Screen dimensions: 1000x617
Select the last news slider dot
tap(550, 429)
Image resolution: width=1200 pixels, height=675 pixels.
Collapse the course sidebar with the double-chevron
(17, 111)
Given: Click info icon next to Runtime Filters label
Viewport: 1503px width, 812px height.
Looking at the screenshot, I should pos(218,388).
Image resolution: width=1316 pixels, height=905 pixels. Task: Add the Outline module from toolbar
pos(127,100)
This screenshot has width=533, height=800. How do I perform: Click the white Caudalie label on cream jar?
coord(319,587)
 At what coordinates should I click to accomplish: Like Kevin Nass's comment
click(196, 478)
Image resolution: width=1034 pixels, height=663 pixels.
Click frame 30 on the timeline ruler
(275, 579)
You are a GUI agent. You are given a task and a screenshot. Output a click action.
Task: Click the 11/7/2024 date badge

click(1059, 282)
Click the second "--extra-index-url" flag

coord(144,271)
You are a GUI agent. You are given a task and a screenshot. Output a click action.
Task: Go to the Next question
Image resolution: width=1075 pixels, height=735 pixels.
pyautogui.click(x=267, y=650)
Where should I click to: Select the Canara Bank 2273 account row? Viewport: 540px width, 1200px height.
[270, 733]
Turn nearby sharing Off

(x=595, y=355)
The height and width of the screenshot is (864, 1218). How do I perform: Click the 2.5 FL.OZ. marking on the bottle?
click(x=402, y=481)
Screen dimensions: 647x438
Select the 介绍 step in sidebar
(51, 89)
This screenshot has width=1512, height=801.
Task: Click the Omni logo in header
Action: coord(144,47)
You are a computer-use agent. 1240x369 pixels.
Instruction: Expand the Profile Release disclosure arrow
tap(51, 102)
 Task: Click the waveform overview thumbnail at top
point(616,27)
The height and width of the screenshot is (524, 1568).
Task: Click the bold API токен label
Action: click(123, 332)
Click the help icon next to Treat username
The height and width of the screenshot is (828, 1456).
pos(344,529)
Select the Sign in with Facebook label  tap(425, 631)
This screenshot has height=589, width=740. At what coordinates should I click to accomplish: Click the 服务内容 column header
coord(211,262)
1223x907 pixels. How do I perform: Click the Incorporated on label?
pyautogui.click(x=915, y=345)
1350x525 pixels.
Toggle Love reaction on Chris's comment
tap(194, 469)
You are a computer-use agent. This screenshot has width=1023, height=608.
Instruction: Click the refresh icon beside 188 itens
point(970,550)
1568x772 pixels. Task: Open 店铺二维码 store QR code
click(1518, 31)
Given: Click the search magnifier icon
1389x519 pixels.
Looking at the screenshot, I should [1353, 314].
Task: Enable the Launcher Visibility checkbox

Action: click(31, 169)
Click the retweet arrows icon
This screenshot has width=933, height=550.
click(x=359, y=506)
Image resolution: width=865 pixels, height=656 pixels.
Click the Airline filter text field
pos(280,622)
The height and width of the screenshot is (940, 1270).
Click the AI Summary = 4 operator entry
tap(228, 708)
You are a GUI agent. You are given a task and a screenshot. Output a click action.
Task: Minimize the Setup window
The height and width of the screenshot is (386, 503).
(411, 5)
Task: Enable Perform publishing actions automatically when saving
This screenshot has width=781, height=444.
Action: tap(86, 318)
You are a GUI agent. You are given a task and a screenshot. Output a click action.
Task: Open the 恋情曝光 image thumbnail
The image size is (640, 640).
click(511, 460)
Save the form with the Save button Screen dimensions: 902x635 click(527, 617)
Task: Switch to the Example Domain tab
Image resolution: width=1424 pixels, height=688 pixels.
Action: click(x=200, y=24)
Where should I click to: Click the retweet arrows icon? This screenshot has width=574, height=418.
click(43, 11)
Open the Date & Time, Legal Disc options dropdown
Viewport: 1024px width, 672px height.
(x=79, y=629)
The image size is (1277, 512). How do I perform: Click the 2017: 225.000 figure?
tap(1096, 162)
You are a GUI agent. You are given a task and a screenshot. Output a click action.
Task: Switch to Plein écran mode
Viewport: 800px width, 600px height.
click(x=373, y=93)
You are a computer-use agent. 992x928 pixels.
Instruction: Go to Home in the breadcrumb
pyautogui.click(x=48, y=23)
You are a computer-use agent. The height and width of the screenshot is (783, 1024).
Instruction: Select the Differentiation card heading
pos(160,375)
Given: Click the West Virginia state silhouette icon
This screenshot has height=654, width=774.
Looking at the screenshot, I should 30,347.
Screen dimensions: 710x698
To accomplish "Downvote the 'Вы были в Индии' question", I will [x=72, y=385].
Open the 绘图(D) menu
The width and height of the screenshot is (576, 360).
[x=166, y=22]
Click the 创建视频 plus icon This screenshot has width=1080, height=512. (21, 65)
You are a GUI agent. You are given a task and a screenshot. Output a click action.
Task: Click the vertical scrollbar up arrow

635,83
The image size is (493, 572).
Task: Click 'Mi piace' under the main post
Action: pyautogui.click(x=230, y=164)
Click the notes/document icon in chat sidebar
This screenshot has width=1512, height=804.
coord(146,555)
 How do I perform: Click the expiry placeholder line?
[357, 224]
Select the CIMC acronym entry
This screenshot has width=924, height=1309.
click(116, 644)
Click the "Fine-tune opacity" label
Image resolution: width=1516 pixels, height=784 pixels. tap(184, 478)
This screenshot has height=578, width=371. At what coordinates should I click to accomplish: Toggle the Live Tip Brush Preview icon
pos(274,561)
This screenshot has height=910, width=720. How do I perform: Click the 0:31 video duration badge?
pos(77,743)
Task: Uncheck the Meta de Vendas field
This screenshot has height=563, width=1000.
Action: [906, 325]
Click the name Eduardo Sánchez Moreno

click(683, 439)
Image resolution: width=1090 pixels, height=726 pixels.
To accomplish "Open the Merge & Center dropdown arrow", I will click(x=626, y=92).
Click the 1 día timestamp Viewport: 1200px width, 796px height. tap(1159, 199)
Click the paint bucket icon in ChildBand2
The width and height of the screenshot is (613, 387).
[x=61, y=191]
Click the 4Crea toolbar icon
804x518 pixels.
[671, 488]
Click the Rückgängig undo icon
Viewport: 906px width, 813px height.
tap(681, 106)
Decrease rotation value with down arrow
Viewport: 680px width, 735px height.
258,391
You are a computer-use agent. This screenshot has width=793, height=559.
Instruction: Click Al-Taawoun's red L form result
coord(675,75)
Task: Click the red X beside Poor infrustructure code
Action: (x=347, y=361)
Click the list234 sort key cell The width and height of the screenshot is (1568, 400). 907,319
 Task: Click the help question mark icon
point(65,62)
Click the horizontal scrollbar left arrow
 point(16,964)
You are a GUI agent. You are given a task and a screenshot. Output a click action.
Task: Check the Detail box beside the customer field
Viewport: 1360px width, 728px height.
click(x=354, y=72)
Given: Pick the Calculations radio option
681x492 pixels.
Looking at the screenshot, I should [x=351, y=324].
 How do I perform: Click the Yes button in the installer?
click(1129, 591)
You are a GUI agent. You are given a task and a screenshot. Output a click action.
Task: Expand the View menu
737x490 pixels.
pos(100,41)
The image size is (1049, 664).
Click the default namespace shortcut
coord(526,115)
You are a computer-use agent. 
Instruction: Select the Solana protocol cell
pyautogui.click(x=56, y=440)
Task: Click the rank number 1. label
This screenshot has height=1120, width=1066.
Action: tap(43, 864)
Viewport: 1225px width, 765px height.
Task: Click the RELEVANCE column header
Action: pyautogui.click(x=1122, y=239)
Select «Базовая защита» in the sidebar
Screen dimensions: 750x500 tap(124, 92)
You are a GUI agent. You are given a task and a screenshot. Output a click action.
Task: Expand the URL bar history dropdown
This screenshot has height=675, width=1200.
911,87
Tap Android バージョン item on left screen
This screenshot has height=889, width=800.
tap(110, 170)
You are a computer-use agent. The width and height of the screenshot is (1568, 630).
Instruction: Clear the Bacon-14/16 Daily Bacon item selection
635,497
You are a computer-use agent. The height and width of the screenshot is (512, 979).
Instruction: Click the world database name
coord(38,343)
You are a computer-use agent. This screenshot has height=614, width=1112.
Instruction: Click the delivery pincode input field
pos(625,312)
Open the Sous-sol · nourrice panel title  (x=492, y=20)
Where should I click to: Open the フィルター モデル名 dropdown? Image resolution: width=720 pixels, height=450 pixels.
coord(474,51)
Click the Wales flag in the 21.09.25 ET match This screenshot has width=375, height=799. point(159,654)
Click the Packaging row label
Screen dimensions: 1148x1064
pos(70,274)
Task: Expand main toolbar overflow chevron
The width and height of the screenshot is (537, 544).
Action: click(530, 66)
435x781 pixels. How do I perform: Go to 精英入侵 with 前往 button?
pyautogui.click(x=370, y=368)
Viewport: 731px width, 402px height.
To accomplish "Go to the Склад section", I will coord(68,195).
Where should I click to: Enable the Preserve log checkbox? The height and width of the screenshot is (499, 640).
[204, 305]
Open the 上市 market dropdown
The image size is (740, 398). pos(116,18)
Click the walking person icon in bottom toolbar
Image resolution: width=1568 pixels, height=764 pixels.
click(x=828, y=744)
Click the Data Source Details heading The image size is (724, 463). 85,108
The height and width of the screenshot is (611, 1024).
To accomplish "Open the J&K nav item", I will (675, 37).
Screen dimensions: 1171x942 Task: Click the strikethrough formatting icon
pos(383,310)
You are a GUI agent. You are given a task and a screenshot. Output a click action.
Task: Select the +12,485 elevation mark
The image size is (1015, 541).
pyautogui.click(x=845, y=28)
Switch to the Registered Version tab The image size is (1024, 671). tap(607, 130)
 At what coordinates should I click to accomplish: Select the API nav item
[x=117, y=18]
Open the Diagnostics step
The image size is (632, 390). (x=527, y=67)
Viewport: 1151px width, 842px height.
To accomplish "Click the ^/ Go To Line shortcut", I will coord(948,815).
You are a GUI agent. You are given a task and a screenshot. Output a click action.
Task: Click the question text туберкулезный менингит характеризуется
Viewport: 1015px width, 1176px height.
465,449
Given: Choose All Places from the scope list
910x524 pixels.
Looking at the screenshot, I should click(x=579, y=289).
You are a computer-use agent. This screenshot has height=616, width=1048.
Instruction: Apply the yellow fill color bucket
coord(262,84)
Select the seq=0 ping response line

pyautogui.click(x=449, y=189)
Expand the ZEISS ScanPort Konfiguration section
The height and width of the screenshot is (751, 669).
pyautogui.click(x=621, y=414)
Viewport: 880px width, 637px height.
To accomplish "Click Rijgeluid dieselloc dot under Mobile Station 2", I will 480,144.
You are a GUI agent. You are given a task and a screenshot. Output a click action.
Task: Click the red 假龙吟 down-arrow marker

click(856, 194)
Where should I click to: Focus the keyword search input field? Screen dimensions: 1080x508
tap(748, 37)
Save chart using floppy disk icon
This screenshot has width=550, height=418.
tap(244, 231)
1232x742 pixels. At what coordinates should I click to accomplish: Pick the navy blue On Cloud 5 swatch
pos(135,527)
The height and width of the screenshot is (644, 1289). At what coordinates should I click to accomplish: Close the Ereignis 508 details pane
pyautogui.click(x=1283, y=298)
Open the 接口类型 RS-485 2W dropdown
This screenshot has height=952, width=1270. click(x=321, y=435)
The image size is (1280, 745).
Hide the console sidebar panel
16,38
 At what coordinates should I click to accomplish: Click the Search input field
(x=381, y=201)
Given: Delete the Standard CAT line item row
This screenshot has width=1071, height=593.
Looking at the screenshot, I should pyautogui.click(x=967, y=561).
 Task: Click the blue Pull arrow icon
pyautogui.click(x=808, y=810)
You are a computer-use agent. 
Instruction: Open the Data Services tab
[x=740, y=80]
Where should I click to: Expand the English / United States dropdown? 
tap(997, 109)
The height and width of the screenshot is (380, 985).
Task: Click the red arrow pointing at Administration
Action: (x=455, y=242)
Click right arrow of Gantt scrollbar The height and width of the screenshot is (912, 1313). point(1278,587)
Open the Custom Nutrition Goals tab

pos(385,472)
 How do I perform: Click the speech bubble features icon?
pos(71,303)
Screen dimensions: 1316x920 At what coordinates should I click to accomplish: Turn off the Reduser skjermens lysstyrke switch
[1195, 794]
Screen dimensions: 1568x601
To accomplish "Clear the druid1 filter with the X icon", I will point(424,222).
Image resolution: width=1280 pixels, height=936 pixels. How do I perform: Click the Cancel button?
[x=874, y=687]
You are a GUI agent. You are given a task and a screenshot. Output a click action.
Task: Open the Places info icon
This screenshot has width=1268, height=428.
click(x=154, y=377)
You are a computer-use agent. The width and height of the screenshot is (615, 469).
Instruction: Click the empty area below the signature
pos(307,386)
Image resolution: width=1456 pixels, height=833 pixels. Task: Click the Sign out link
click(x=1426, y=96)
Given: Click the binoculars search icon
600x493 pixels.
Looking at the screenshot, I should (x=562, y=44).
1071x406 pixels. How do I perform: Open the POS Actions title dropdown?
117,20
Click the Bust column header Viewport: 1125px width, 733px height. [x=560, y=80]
·····
_WHAT IS NEEDED_
Determine how many lines in the data include "Places", and let the answer be that number alone.

_TASK SOLUTION_
2